Un afflux inédit vers l'assurance‑vie en contexte de concurrence fiscale et monétaire
Les Français ont versé 18,8 milliards d'euros sur leurs contrats d'assurance‑vie au mois de juillet 2026, annonce la fédération France Assureurs. Ce niveau marque un record mensuel et prolonge une dynamique observée depuis le début de l'année : les cotisations cumulées s'élèvent à 127,8 milliards d'euros entre janvier et juillet, soit une hausse de +9% par rapport à la même période en 2025.
Les sorties d'argent augmentent elles aussi : les prestations (retraits) sont en progression de +4% sur un an pour le seul mois de juillet. Après déduction des prestations, la collecte nette réalisée en juillet atteint 4,7 milliards d'euros. Sur les sept premiers mois de l'année, la collecte nette frôle les sommets avec 41,3 milliards d'euros, le niveau le plus élevé depuis vingt ans et « la deuxième plus forte collecte nette de l'histoire, après celle de 2006 », selon Paul Esmein, directeur général de France Assureurs.
« très bon niveau des cotisations en assurance‑vie sur le mois de juillet »
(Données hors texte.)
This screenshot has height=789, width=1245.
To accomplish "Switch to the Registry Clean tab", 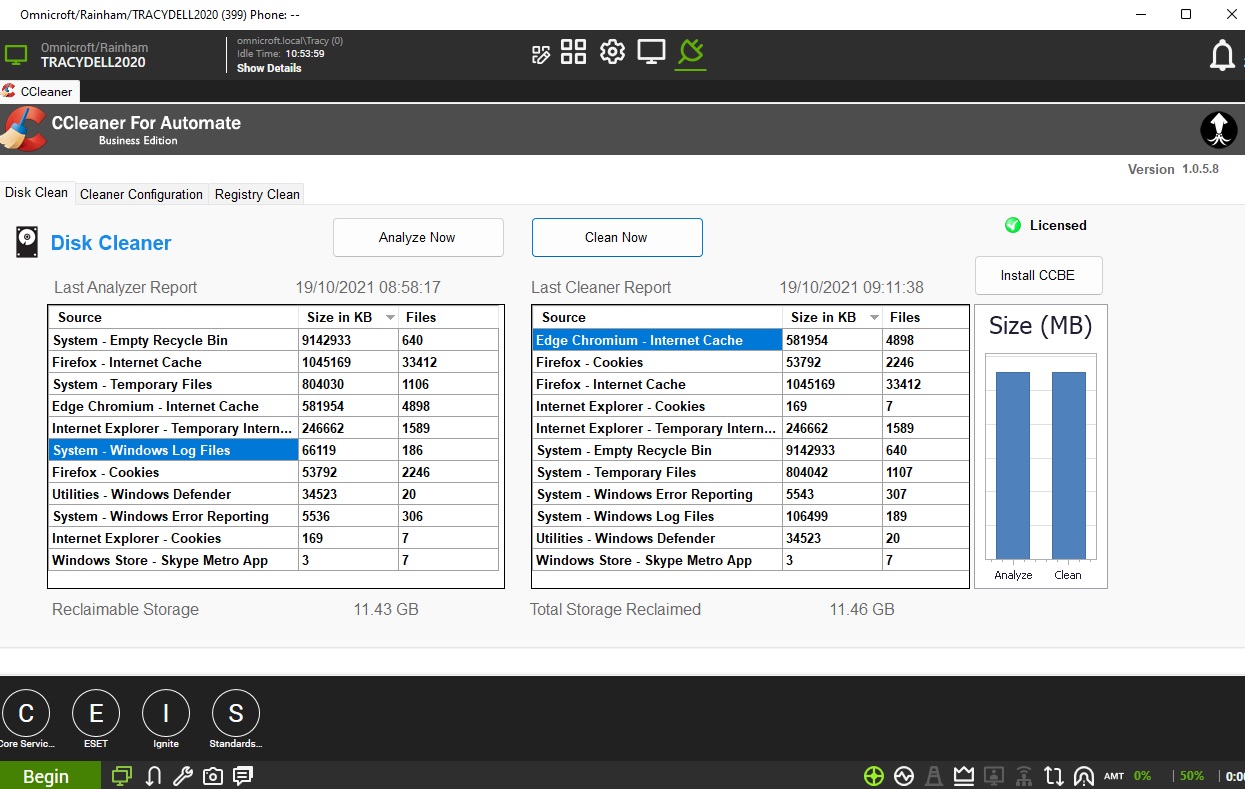I will pos(257,194).
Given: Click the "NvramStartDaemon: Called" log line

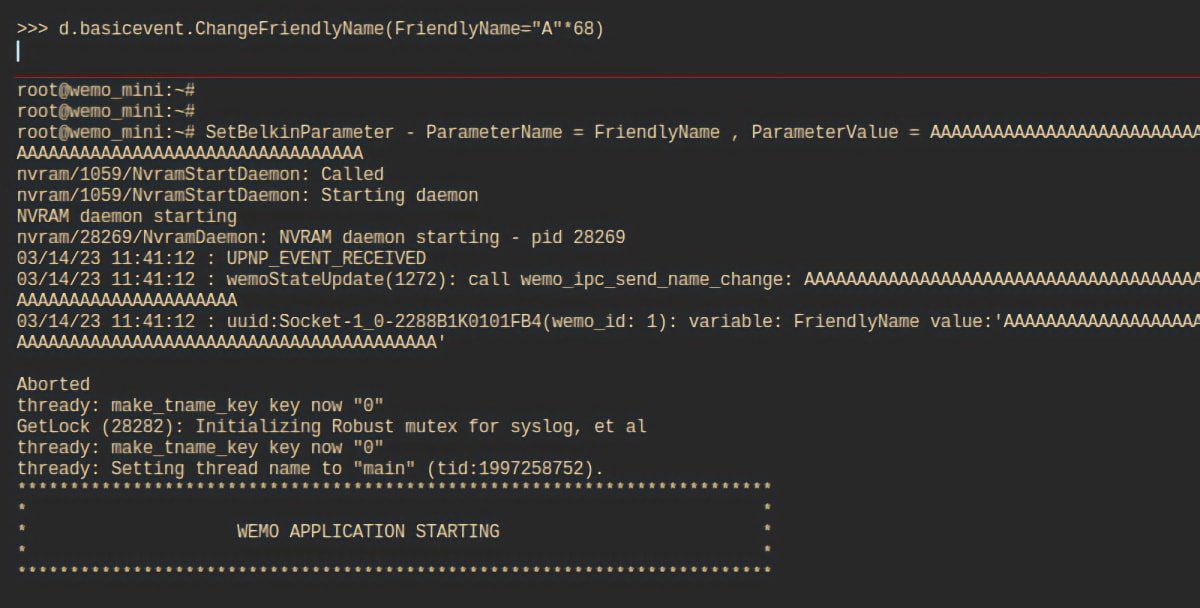Looking at the screenshot, I should pyautogui.click(x=200, y=174).
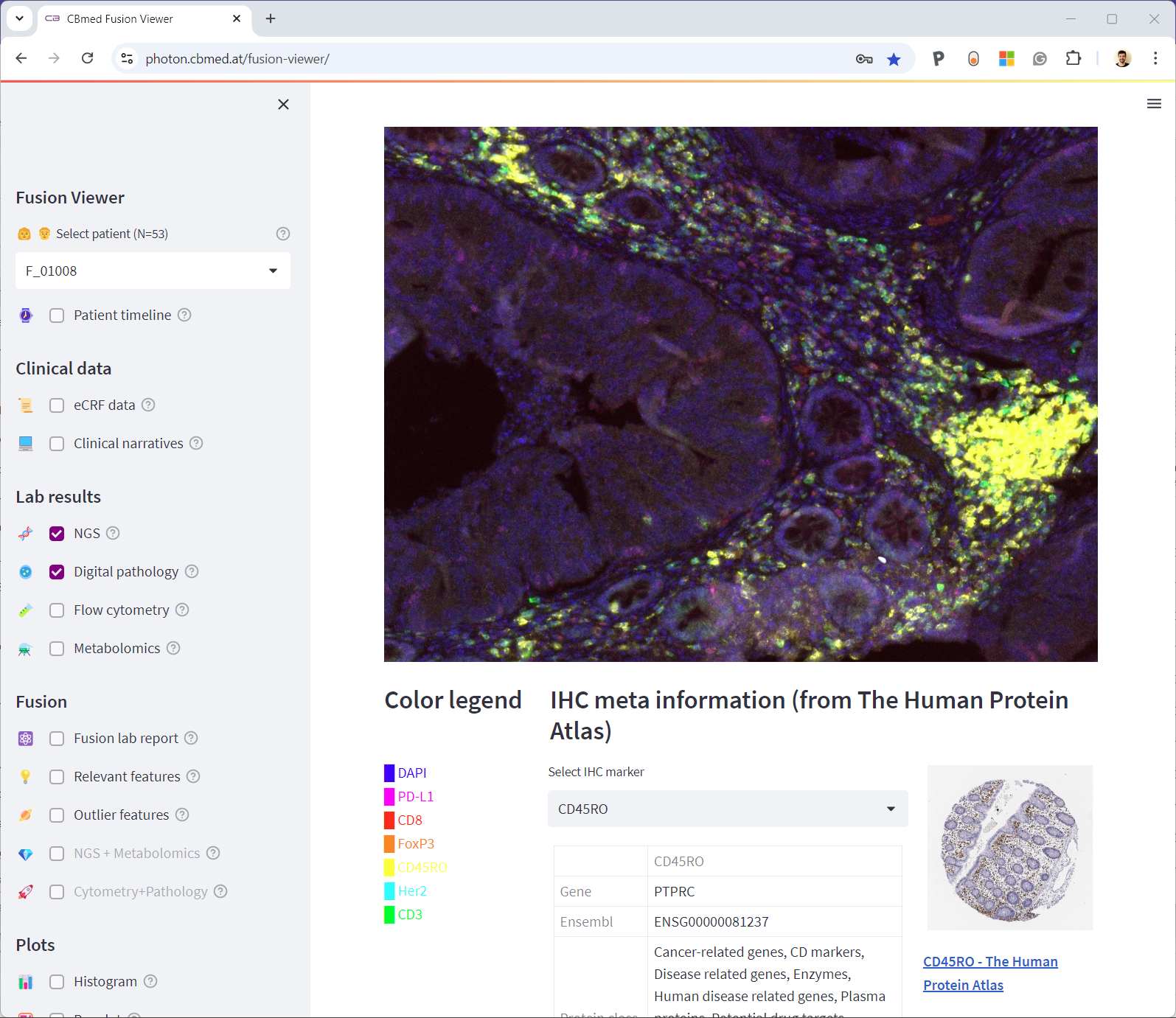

Pourquoi ce regain d'intérêt ?
Plusieurs facteurs conjoncturels expliquent ce flux massif :
- Rendement relatif : le Livret A a été moins attractif que l'an dernier, son taux étant à 1,5% jusqu'à sa revalorisation à 1,7% au mois d'août ; l'inflation a limité le pouvoir d'achat du taux et détourné une partie de l'épargne vers des supports plus rémunérateurs.
- Offres commerciales : les assureurs ont proposé des bonus attractifs sur les fonds en euros, rendant l'assurance‑vie plus séduisante pour les épargnants recherchant une rémunération sécurisée à court terme.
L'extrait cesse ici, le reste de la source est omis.